**Document excerpt:**
APPLICATION OF THE GENERALIZED DIFFERENTIALQUADRATURE METHOD TO DEFLECTION AND BUCKLINGANALYSIS OF STRUCTURAL COMPONENTS

APPLICATION OF THE GENERALIZED DIFFERENTIAL QUADRATURE METHOD TO DEFLECTION AND BUCKLING

ANALYSIS OF STRUCTURAL COMPONENTS

Zekeriya GİRGİN*, Yasin YILMAZ*, Ahmet ÇETKİN**

*Pamukkale University, Engineering Faculty, Mechanical Engineering Department, Denizli

**Afyon Kocatepe University, Technical Education Faculty, Mechanical Department, Afyon

Geliş Tarihi : 12.05.1999

ABSTRACT

The method of differential quadrature developed by Richard Bellman in the 1970s is a numerical solution technique for differential systems by means of a polynomial-collocation approach at a finite number of points. In this paper a global method of generalized differential quadrature is presented to solve the problems on deflection, buckling and vibration behaviour of structural components. Furthermore, the applicability of this method to the deflection analysis of beams due to a point load is also demonstrated. An inherent advantage of the approach is its basic simplicity and small computational effort with easy programmability. Results are obtained for various boundary and loading conditions and are compared with existing exact and numerical solutions by other methods. Numerical examples have shown the accuracy, efficiency and great potential of this method for structural analysis.

Key Words: Differential quadrature method, Numerical solution methods, Partial differential equations

GENELLEŞTİRİLMİŞ DİFERANSİYEL QUADRATURE METODUNUN YAPI ELEMANLARININ YER DEĞİŞTİRME VE BURKULMA ANALİZİNE

UYGULANMASI

ÖZET

Richard Bellman tarafından 1970’lerde geliştirilen Diferansiyel Quadrature metodu, diferansiyel denklemlerin sonlu sayıdaki düğümlerinin, sayısal çözümüdür. Bu çalışmada Genelleştirilmiş Diferansiyel Quadrature metodunun, yapıların yer değiştirme ve burkulma analizine uygulanışı verildi. Ayrıca, kirişlerin tekil yük altındaki çökmesinin bu metoda uygulanabilirliği de gösterildi. Metodun en önemli bir avantajı, sistemlere basitçe uygulanabilirliği, hesaplama süresinin kısalığı ve programlamanın basitliğidir. Değişik sınır şartları ve farklı yüklemelerde elde edilen sonuçlar, mevcut gerçek ve sayısal sonuçlarla karşılaştırıldı. Elde edilen sonuçların çok ince hassasiyetle doğruluğu gösterildi.

**Recorded data:**
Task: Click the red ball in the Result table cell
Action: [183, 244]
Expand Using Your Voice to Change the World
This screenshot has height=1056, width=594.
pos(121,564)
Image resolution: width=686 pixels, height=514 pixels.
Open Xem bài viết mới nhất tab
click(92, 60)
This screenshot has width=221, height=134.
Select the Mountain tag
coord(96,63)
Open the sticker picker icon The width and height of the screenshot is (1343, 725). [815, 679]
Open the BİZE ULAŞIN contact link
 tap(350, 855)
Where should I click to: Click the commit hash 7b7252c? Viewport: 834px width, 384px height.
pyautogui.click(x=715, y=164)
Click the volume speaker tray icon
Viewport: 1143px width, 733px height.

...

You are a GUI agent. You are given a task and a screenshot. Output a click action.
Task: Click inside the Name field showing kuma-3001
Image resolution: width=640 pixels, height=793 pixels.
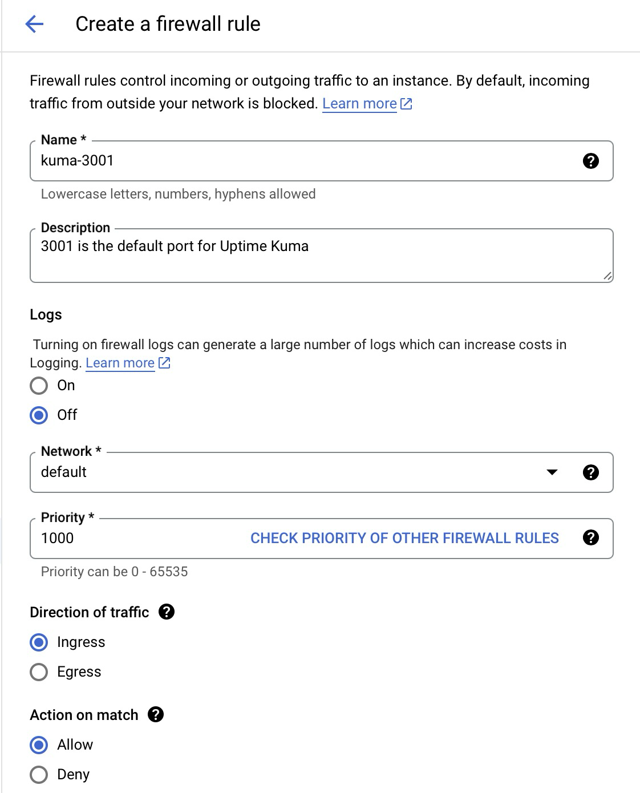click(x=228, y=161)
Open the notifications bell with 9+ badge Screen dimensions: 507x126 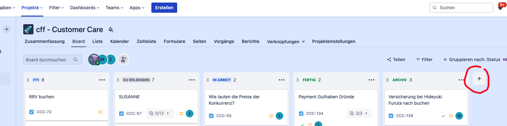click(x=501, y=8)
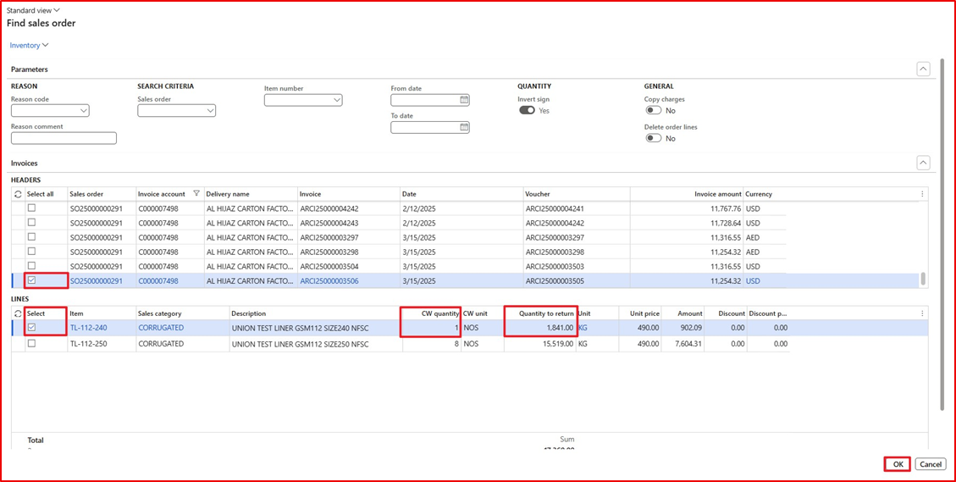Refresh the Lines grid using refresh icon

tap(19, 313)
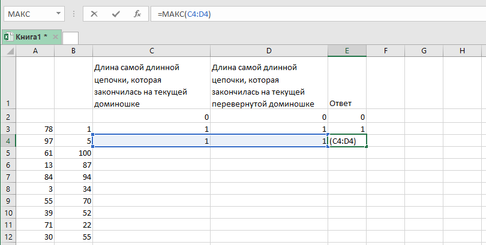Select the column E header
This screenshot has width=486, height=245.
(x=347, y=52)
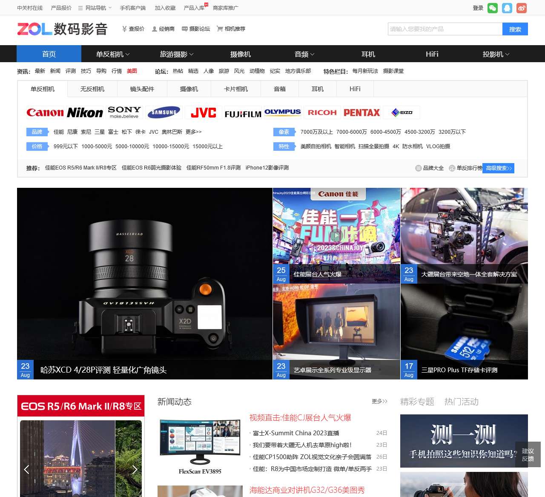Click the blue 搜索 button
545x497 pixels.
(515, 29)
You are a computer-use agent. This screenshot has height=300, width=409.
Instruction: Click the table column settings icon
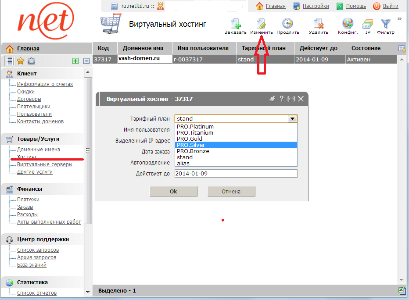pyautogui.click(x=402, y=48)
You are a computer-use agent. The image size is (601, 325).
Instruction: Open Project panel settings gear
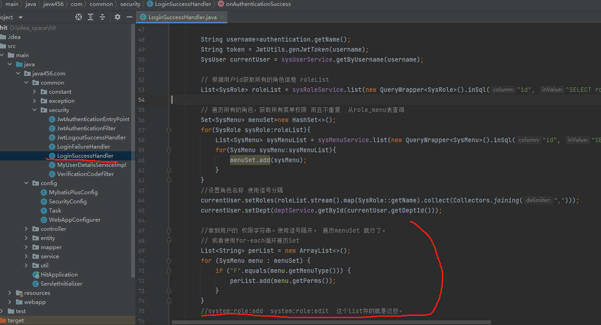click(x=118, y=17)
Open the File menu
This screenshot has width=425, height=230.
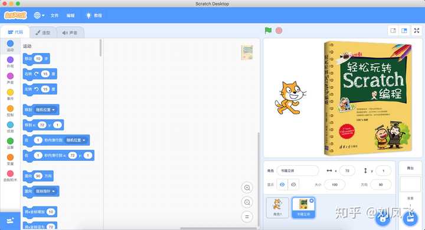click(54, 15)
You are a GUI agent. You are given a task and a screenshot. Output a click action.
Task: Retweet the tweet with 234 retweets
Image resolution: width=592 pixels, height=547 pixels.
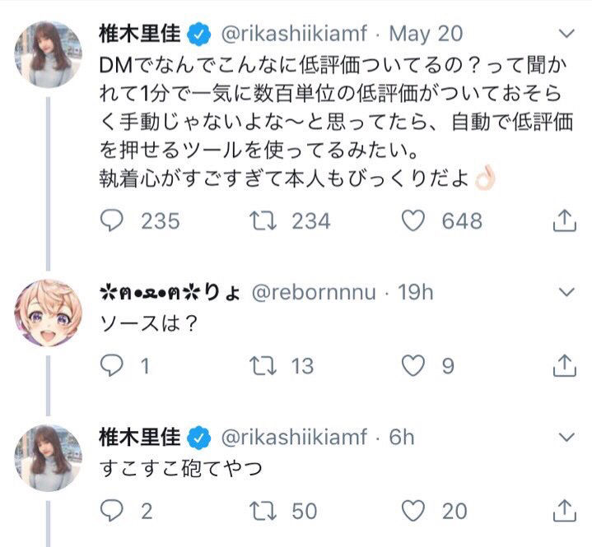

**Problem:** Pick up the paper on the generalized differential quadrature method after its last sentence and keep writing it.

**Answer to this exercise:**
Anahtar Kelimeler : Diferansiyel quadrature metodu, Sayısal çözüm metotları, Kısmi diferansiyel denklem

1. INTRODUCTION

Numerical solution procedures for the solution of partial differential equations have been of extreme importance to progress in many areas of engineering sciences. Admittedly the finite element method, the finite differences technique and the boundary

element procedure are the almost universal methodologies, which allow for reliable and prompt solutions for practically and well-posed mathematical models. However, in a large number of practical applications where only reasonably accurate solutions at few specified physical co- ordinates are of interest, the finite element or the

finite difference methods becomes inappropriate since they still require a large number of grid points and so large computer capacity. In addition, these methods require considerable skill from the analyst, especially if he is required to prepare the computer code.

In seeking a more efficient numerical method which requires fewer grid points yet achieves acceptable accuracy, the method of differential quadrature, which is based on the assumption that the partial derivatives of a function in one direction can be expressed as a weighted linear sum of all the function values at all mesh points along that direction, was introduced by Bellman (Bellman and Casti, 1971; Bellman et all., 1971). Since then, applications of differential quadrature method to various engineering problems have been investigated and their successes have demonstrated the potential of the method as an attractive numerical analysis technique (Bellman and Roth, 1979; Civan and Sliepcevich, 1986).

However, there exist some major difficulties, which are explained in section (2), in the application of the original method of differential quadrature proposed by Bellman (Bellman and Casti, 1971; Bellman et all., 1971). In order to overcome these difficulties, a method of generalized differential quadrature (GDQ) was developed by Shu and Richard (Shu and Richards, 1992) and has been applied to solve some problems in fluid dynamics. Preliminary results have shown the effectiveness and efficiency of the method.

This paper presents the generalized differential quadrature method and investigates its applications to the problems of deflection, buckling and vibration of structural elements. The applicability of this method to deflection analysis of beams due to a point load is also demonstrated. The weighting coefficients for the approximation of derivatives required in differential quadrature formulation are calculated in a very simple way without any restriction on the choice of grid points. Numerical implementation of the method is straightforward and different boundary conditions can be easily incorporated. This paper is also to explore the potential of the GDQ method as an accurate, efficient and simple numerical method for structural analysis.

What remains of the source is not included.